- Assigned task 1:
In the cost glossary, what citation is given for the Uniform Guidance?
- Assigned task 2:
Which terms does the cost glossary define?

- Document extract:
Total Direct Costs (TDC): TDC is the total of all direct costs budgeted for a project.

Total Project Cost: The cost of a sponsored project is comprised of allowable direct costs associated with the project performance and the allocable portion of the allowable indirect costs of the institution. This includes both the sponsor's share and the University's share (matching or cost share).

Unallowable Cost: For purposes of OMB Uniform Guidance, an expense that cannot be included in the facilities and administrative cost rate proposal and cannot be charged as a direct cost to federal sponsored agreements.

Uniform Guidance: The OMB 's "Uniform Administrative Requirements, Cost Principles, and Audit Requirements for Federal Awards" (2 CFR 200), which superseded OMB Circulars A-21, A-87, A-110, and A-122 (which have been placed in 2 C.F.R. Parts 220, 225, 215, and 230); Circulars A-89, A-102, and A-133; and the guidance in Circular A-50 on Single Audit Act follow-up [ref.]. For more information on implementation, see the Final Guidance statement in the Federal Register.

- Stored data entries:
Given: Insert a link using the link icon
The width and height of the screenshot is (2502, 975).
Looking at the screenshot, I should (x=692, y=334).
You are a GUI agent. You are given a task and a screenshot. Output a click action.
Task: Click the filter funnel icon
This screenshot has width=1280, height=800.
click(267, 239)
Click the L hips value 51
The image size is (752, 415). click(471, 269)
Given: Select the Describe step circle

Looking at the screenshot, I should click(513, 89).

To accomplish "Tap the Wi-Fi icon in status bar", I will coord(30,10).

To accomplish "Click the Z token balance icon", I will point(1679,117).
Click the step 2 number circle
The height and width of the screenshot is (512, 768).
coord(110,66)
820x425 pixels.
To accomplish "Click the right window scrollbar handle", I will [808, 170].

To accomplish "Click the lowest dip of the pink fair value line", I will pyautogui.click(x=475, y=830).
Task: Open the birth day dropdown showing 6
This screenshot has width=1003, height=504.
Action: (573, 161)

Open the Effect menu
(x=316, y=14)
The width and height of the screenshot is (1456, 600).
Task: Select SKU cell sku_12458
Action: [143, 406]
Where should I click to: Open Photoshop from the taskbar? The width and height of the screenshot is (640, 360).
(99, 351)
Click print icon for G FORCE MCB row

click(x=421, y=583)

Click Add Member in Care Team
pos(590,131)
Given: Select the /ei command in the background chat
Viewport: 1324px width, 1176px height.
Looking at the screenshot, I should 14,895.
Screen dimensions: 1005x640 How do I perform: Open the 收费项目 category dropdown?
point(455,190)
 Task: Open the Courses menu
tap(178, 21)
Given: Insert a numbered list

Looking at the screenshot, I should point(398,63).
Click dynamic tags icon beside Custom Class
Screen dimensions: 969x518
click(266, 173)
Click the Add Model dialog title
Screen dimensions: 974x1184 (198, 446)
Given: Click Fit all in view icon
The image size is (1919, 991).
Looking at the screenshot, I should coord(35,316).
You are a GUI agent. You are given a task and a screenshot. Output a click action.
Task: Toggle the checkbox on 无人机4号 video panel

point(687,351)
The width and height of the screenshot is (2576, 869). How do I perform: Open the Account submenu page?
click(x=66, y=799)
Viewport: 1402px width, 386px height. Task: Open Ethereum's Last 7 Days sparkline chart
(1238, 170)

- Answer section 1:
2 CFR 200

- Answer section 2:
Total Direct Costs (TDC), Total Project Cost, Unallowable Cost, Uniform Guidance